Ottawa—The Canadian economy’s job creation came to an abrupt end in July, suffering the first major reversal in almost a year with the shedding of 30,400 jobs, pushing up the national unemployment rate up by one-tenth of a point to 7.3 per cent.
Economists had been warning that employment growth was likely to moderate in the second half of 2012, but still expected a modest pick-up of about 6,000 new jobs for July.
Instead, the month brought the biggest decline since last October, predominantly in Quebec and among older women, and all in the part-time category.
Canada’s dollar was down nearly half a cent after the announcement, falling 0.46 to 100.35 cents US.
Quebec’s loss of 28,700 jobs, the highest in the country, will likely become an issue in the campaign leading to a Sept. 4 provincial vote, although Quebec’s unemployment rate dropped slightly to 7.6 per cent as an even bigger number of workers left the labour force.
Statistics Canada said Canada is still well ahead in terms of job creation for the year, with a cumulative increase of 124,600, although the vast majority of those gains came in two months—March and April.

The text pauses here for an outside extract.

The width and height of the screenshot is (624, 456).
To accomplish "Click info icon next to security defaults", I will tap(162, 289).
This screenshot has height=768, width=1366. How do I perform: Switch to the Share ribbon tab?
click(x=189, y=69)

The report did contain a smattering of less gloomy news.
The month produced 21,300 net, new full-time jobs, more than offset by the loss of 51,600 part-time workers.

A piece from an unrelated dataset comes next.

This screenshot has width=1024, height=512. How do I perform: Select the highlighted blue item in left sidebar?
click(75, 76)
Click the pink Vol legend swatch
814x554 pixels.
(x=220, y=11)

And average wages kept rising, to 3.6 per cent higher than a year ago.
Still, the report was surprisingly negative given the United States recorded a better than expected 163,000 jobs increase in July.
The statistical agency said there were significant losses came in the wholesale and retail trade sector, which declined by about 30,000, while employment in the professional, scientific and technical services fell by 22,000, and public administration dropped 17,000.
On the goods producing side, manufacturing fell by 18,000 and construction was up by 11,000.
Offsetting the declines were gains in information, culture and recreation, up 24,000, and finance, insurance, real estate and leasing, which increased by 19,000.
In an unusual element of the report, employment among women aged over 55 fell by 30,100.
The over-55 age group had seen strong job growth during the recovery.
Regionally, five provinces suffered job losses last month—Quebec, British Columbia, Manitoba, New Brunswick and Newfoundland.
The only significant job gains came in Ontario, which saw an increase of 10,600.